Healthy school lunches end up in trash
Updated On: Apr 25 2014 01:34:54 PM CDT
Thanks to government guidelines, kids are supposedly eating healthier lunches at school, but much of the fresh produce is ending up in the garbage.
It's been years since the government has enforced more rigorous nutritional guidelines for school lunches. But even though schools have worked to find the taste in healthy, many students still aren't on board.
Jaxson Hodges is the student body president at Madison Junior High, and Brooklyn Martinson goes to Rocky Mountain Middle School.
Both are typical eighth graders, but their feelings about school lunches are a little different.
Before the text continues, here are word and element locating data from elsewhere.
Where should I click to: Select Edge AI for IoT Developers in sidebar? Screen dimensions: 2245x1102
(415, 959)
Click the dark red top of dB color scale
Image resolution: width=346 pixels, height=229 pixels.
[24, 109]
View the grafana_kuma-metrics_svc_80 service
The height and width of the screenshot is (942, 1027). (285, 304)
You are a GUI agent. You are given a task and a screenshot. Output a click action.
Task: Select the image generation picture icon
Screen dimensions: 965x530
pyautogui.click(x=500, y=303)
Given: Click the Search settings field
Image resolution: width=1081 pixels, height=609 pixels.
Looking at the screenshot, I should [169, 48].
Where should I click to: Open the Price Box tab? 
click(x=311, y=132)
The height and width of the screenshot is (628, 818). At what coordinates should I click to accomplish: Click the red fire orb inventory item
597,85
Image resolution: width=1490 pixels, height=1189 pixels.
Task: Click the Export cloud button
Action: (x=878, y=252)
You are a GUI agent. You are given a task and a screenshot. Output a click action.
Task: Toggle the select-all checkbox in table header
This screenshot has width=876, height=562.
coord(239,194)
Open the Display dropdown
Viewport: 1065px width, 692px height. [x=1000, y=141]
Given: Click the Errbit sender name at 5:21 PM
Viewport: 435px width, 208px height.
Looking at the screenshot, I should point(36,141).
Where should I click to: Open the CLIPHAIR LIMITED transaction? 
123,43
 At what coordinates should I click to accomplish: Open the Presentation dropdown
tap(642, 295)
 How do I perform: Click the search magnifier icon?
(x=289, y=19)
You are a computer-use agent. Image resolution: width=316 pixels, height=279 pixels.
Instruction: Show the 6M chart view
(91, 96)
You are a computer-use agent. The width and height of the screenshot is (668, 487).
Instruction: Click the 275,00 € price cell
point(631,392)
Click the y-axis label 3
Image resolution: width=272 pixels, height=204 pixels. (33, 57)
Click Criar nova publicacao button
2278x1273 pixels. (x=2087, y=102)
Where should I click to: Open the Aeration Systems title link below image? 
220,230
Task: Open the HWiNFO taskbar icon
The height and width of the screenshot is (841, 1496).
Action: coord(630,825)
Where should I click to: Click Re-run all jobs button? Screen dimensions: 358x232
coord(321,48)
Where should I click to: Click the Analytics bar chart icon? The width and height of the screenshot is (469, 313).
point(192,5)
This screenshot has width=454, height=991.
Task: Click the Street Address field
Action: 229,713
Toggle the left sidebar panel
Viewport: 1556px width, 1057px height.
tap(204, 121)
"The salad is pretty good," said Jaxson. "I have some ham on it and the potato soup which is really good, which I really like."
"Well, I have pizza and fruit," said Brooklyn.
But even though Jaxson gets his salad, and Brooklyn has her fruit, they say eating healthy isn't anywhere on their classmates' list.
"I will see friends that will eat soup and salad with me, but most of the time they all have pizza," said Jaxson.
"Sometimes it's good, and sometimes it's not so great," said Brooklyn.
Jaxson said he doesn't think he would even think to pick up a salad if he didn't learn it from home.
"We always like to have salad at home too, so it's normal, and it's what I like to eat," he said.
Familiar or not, students are required to take a fruit or vegetable, but whether they eat it is a different matter.
"It's very frustrating because the whole purpose of our program is to see that students have a nutritious meal for the time that they're in school," said Heather Plain of District 93.
Whether kids eat it, the school still has to offer it, even if that means it goes in the trash, adding to the 133 billion pounds of food that get thrown away by Americans every year.
"I mean, you're looking at salad bar day, which is two days a week, probably $60 to $70," said Carla Hjelm, who serves kids in Madison School District.
She said she sees kids eat burgers and tater tots, leaving the greens and nutrients behind.
"I don't feel very happy about it," she said. "You hear about all these other countries that are starving, and we could feed a lot of people with what goes in the garbage."
Studies show 3.9 million households around the nation are without healthy food options. On the other hand, kids who eat healthier meals at home are more likely to make healthy choices even when their parents aren't around.